╭─ TEXT SECTION

So why defend the hustle? 

Hustling is a big fuck-you to everything that stands in the hustler's way. It is an irrational insistence about how the world should be. Hustlers actively perpetuate the Horatio Alger myth of rags to riches, a blatant lie about what is possible in America (statistically speaking). Occasionally, outside the bounds of the system, some of them succeed and things are forever changed for better and worse. 

The hustle is when you spend all your Paypal exit money on absurd dreams of the stars and electric cars. It's when you burn the park benches to keep the fire alive in your studio. Cook down leather boots for food in the winter. Hustling is defending yourself with the frying pan, Odysseus outsmarting the cyclops. Stealing the wrestling captain's girl while you're giving her math lessons.  Nothing celebrates the potential impact of a single human being quite like the hustle. 

The hustle is also when you sacrifice everything and nothing works out. It's Escobar in jail, Enron, the financial industry over the past twenty years, Color for iPhone. It's a yellow brick road littered with suicides, alcoholism, abuse, fraud and frighteningly reckless abandon.

╰─
╭─ DATA PROVIDED

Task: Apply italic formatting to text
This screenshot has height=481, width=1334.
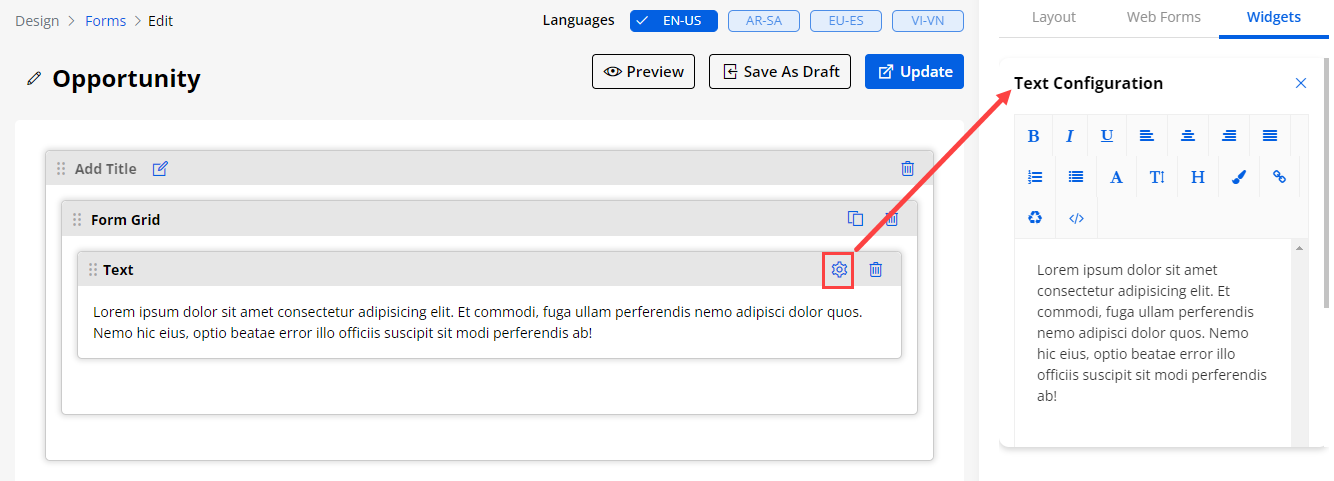Action: tap(1069, 136)
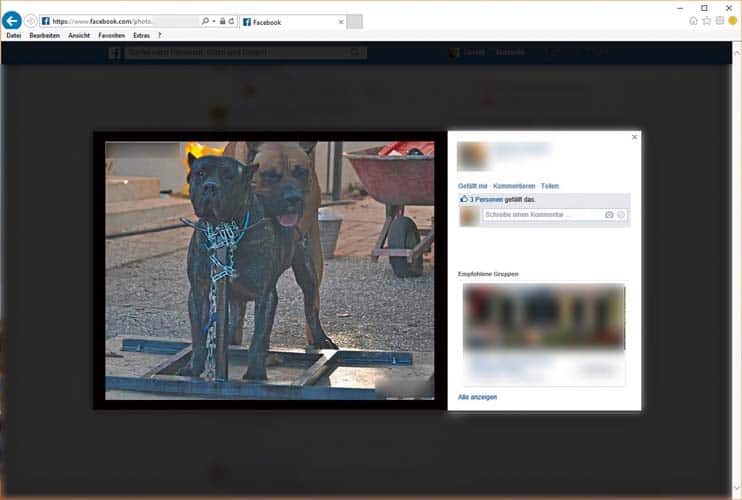Viewport: 742px width, 500px height.
Task: Click the 'Gefällt mir' link
Action: click(x=472, y=186)
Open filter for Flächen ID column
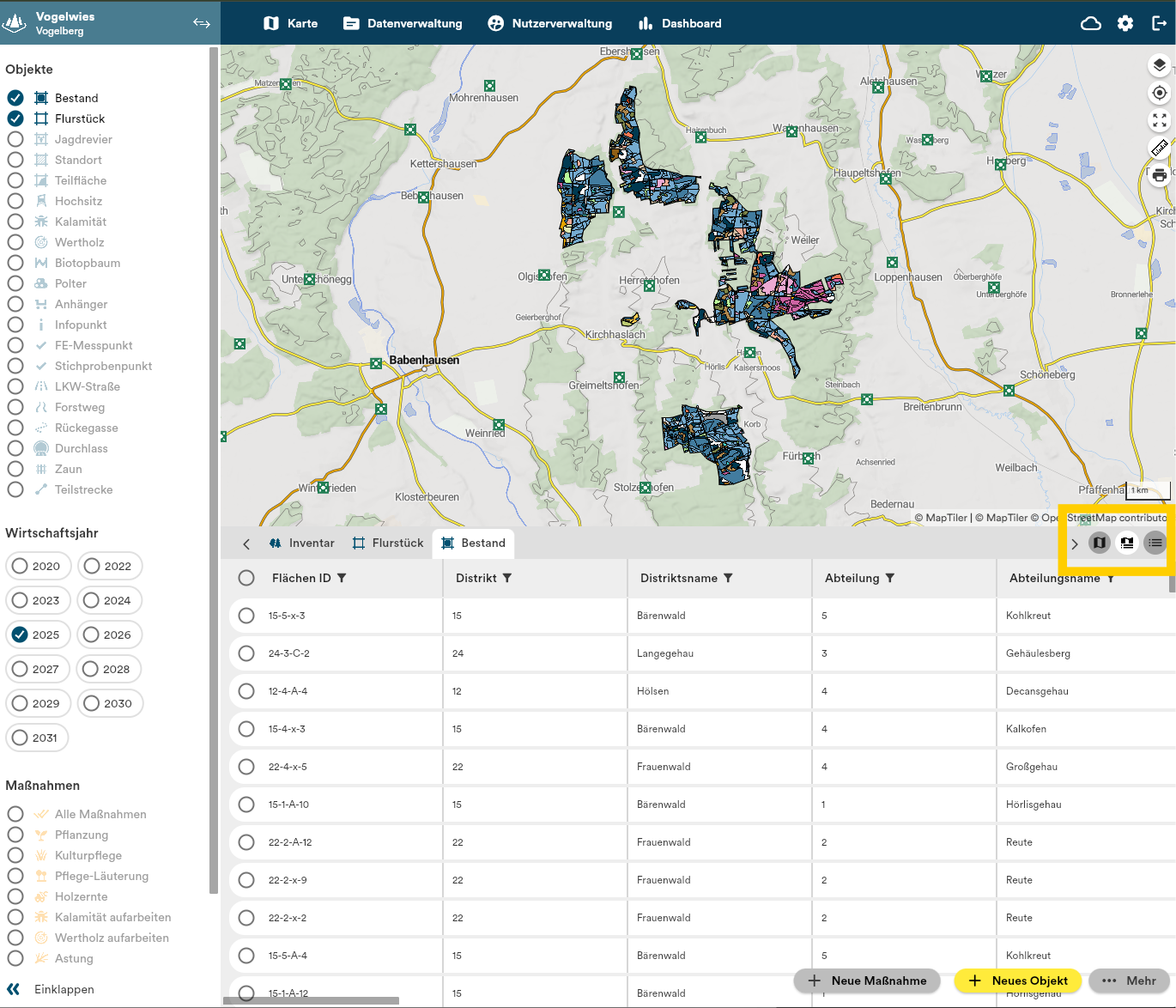 click(x=342, y=578)
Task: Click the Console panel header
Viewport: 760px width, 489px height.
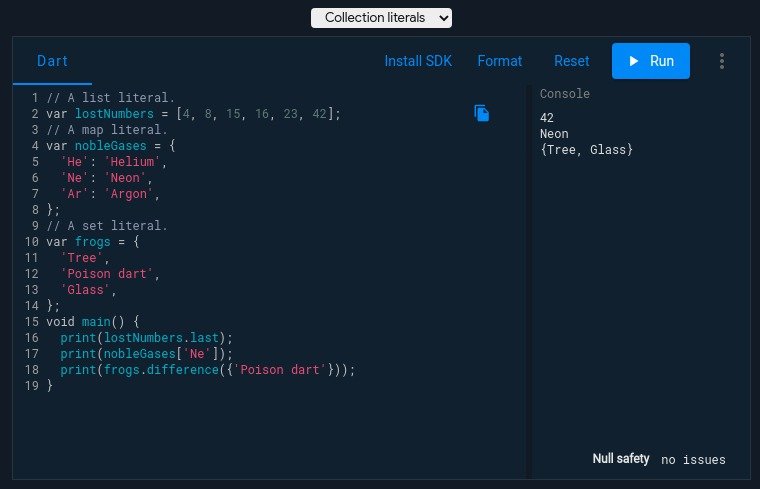Action: coord(565,94)
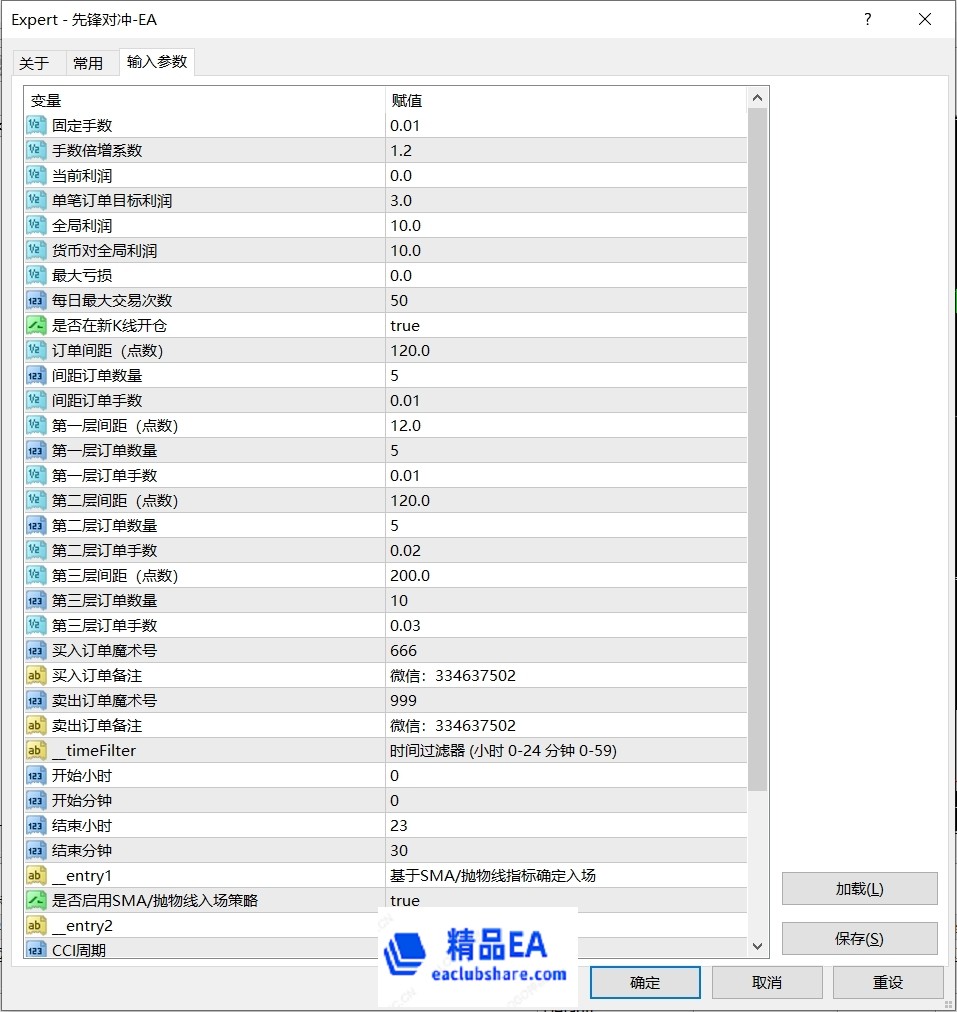Click the scrollbar down arrow
Screen dimensions: 957x1012
[x=757, y=944]
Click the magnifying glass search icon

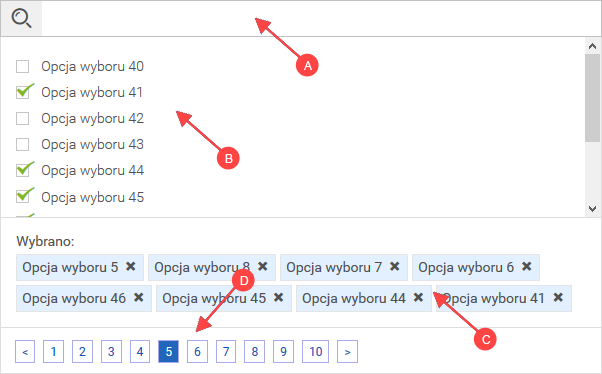(x=21, y=18)
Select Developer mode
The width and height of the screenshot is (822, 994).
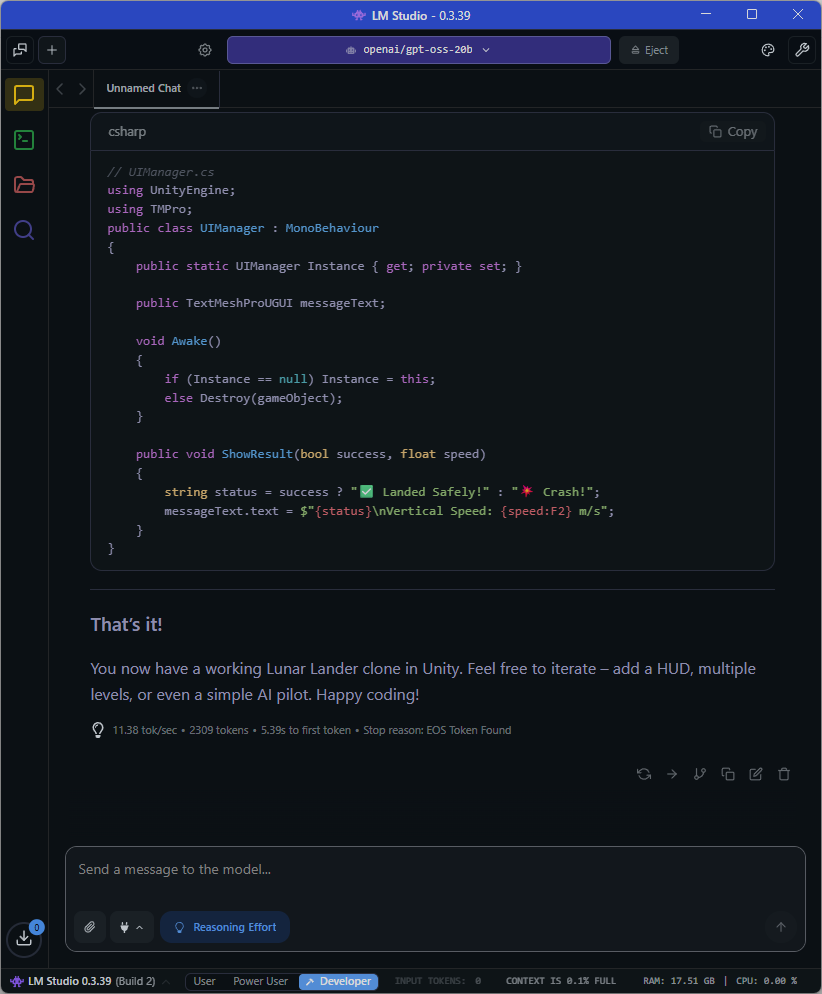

╰─

## REQUIRED WORK
(1) In the text on hustling, reproduce word for word the stretch from "Hustling is a" through "like the hustle.".
(2) List every item that the text on hustling says litters the yellow brick road.
(3) Extend the text on hustling, starting after its final sentence.

## RESPONSES TO THE TASKS
(1)
Hustling is a big fuck-you to everything that stands in the hustler's way. It is an irrational insistence about how the world should be. Hustlers actively perpetuate the Horatio Alger myth of rags to riches, a blatant lie about what is possible in America (statistically speaking). Occasionally, outside the bounds of the system, some of them succeed and things are forever changed for better and worse. 

The hustle is when you spend all your Paypal exit money on absurd dreams of the stars and electric cars. It's when you burn the park benches to keep the fire alive in your studio. Cook down leather boots for food in the winter. Hustling is defending yourself with the frying pan, Odysseus outsmarting the cyclops. Stealing the wrestling captain's girl while you're giving her math lessons.  Nothing celebrates the potential impact of a single human being quite like the hustle.

(2) suicides, alcoholism, abuse, fraud, frighteningly reckless abandon

(3)
We love hustlers, especially in America. We recite Steve Jobs' famous quote "Good artists copy, great artists steal," rewatch the Larry Bird diving-out-of-bounds-behind-his-head assist, listen to the Jay-Z mythologies of getting out of the ghetto. It should be noted that none of these people come off as kind-hearted empathetic individuals. They only care about wining. We appreciate their singular driven goals clearly. We know that they wear not hearts but dreams on their sleeves. We admire their gumption. Their necessity is clear. And their invention is always genuine. Inside of every hustle is the soul of a determined individual filled with irrational belief.

Hustlers are rule benders and breakers. They push the boundaries of what we think is acceptable and possible. They are often the ones pushing the human condition forward AND backwards. When they're good, they're great. When they're bad, they're asshole lobbyists tanking our country. 

Above all, to hustle is to cause change. 

Bending and breaking rules to achieve something in spite of the odds. You could argue that hustlers are the only real agents of change. Tesla may have invented a bunch of cool stuff, but Edison was the jerk who brought it to millions of people. 

When we admire hustlers, something clicks inside of each of us. We are compelled to appreciate ingenuity and persistence in the pursuit of singular goals. Forces greater than our individual will are constantly at work against us, and so we cheer on the Stampers to make their log run. We believe in miracles on ice, buzzer beaters, muses for playwrights, angels for startups because we want all those people to win. Why? Probably some primeval animal instinct tied to resource acquisition and reproduction, I dunno, come back to me in 50 years. I do know that in America everyone loves the kid with the lemonade stand in the summer and the sweet smiling troublemakers in high school who sell lunch tickets for booze money (sorry mom!). 

But, if the hustle is basically some antiquated primal element of our psyche, shouldn't we, in our comfortable sophisticated society work to abolish it? They're trying this in Europe so the jury is still out on that one.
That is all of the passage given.